The genome must stray far enough from its usual arrangement before it can create a substantially different outward form. When the genome is "pulled" by competitive pressures outside its usual orbit, it must materially rearrange its patterns of linkage in order to remain stable. In cybernetic terms, it must settle into a different basin of attraction, one that has its own unity and cohesion, its own homeostasis.

Before an organism takes a stand in the world, before it directly meets the natural selection of competition and survival, it has already been subjected to two degrees of internal selection -- first by the internal constraints of the genome, and secondly by the laws of bodily form. There is yet a third degree of internal selection that affects an organism before it can truly deal with natural selection. A change accepted by the genome, and then accepted by the bodily form, must then be accepted by the population at large. A single individual with a brilliant mutation will bury that innovation when it dies unless those genes are spread throughout the population. Populations (or demes) exhibit their own cohesive drive toward unity, contributing to an emergent behavior of the whole, as if they were one large, homeostatically balanced system -- the population as an individual.

That anything novel ever surmounts these hurdles to evolve is astounding. Mayr writes in Toward a New Philosophy of Biology: "The most difficult feat of evolution is to break out of the straight-jacket of this cohesion. This is the reason why only so relatively few new structural types have arisen in the last 500 million years, and this may well also be the reason why 99.999 percent of all evolutionary lines have become extinct. They did so because the cohesion prevented them from responding quickly to sudden new demands by the environment." Stasis, long a major riddle in a constantly changing, coevolving world, now has a alibi.
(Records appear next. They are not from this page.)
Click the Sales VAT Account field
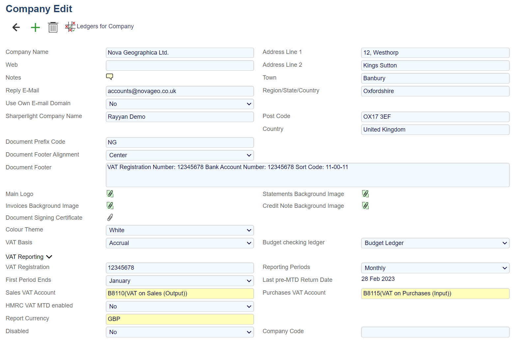 tap(180, 293)
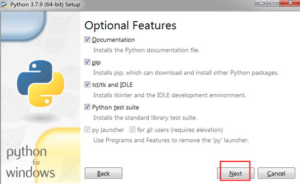This screenshot has height=184, width=300.
Task: Disable the tcl/tk and IDLE checkbox
Action: [x=87, y=84]
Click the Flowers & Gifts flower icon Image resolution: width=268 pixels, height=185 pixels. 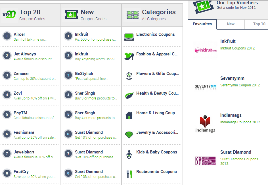click(x=129, y=76)
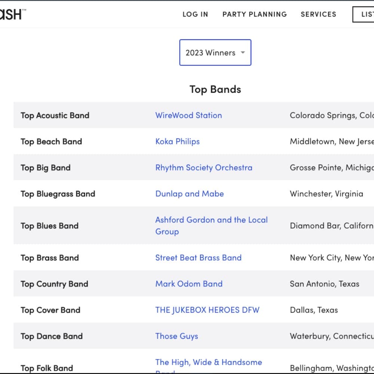Go to PARTY PLANNING in navigation
374x374 pixels.
point(254,14)
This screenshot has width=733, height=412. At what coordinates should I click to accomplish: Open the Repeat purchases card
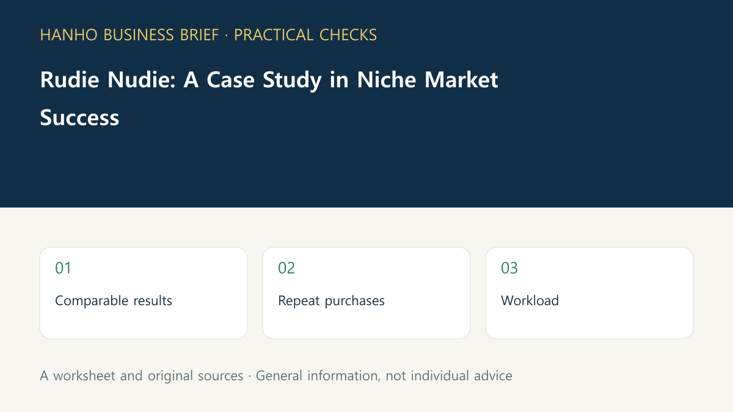pos(367,293)
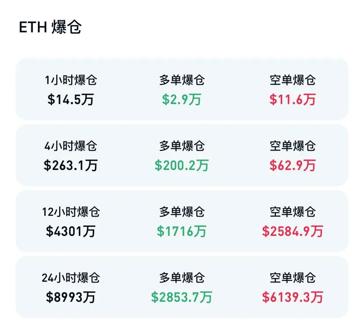Select the 4小时爆仓 label
The image size is (364, 326).
pos(71,146)
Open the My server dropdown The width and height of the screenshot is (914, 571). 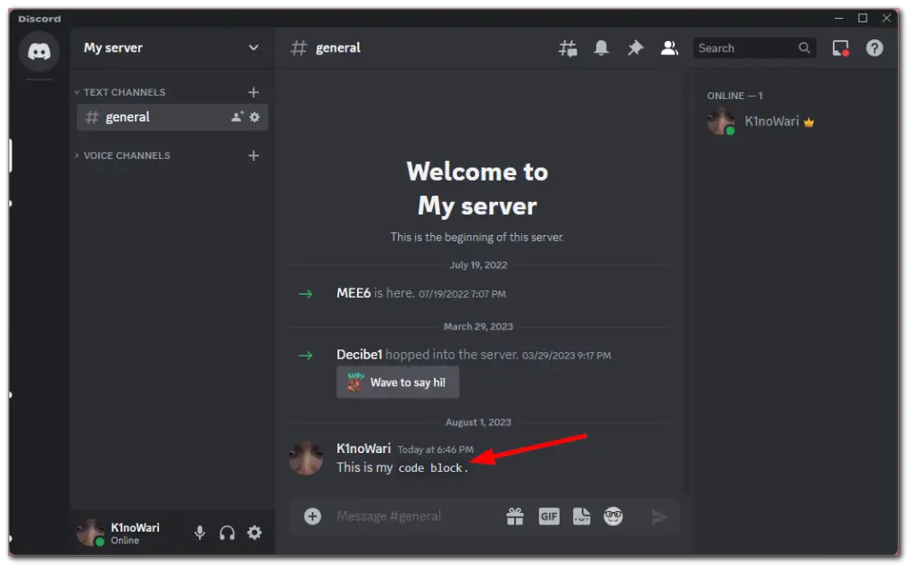(x=170, y=47)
I delve into these matters deeply because the constraints on biological evolution are the hope of artificial evolution. Every negative constraint within the kinetics of evolution may be viewed in the positive. The power of constraints that retain the old also assemble the new. The delicate gravity that holds organisms in their places, preventing them from casually drifting off to other forms, is the same gravity that pulls in organisms to certain forms in the first place. The self-reinforcing aspect of a gene's internal genetic selection -- which makes leaving its stability so difficult -- acts as a valley drawing in random arrangements until they rest in that basin of the possible. Over millions of years, the multiple stabilities of genome and body keep a species centered, overriding the action of natural selection. When a species does break away by a radical jump, the same cohesion -- again beyond influence of natural selection -- lures it into a new homeostasis. It seems odd at first, but constraints create.

Therefore what is said about extinctions -- that constraints caused them -- may be equally true about origins. The emergent cohesion at various levels of biology, and not natural selection per se, may well be the reason why 99.999 percent of life forms originated. The role of constraints to assemble life -- what some call self-organization -- is unmeasured, but probably immense.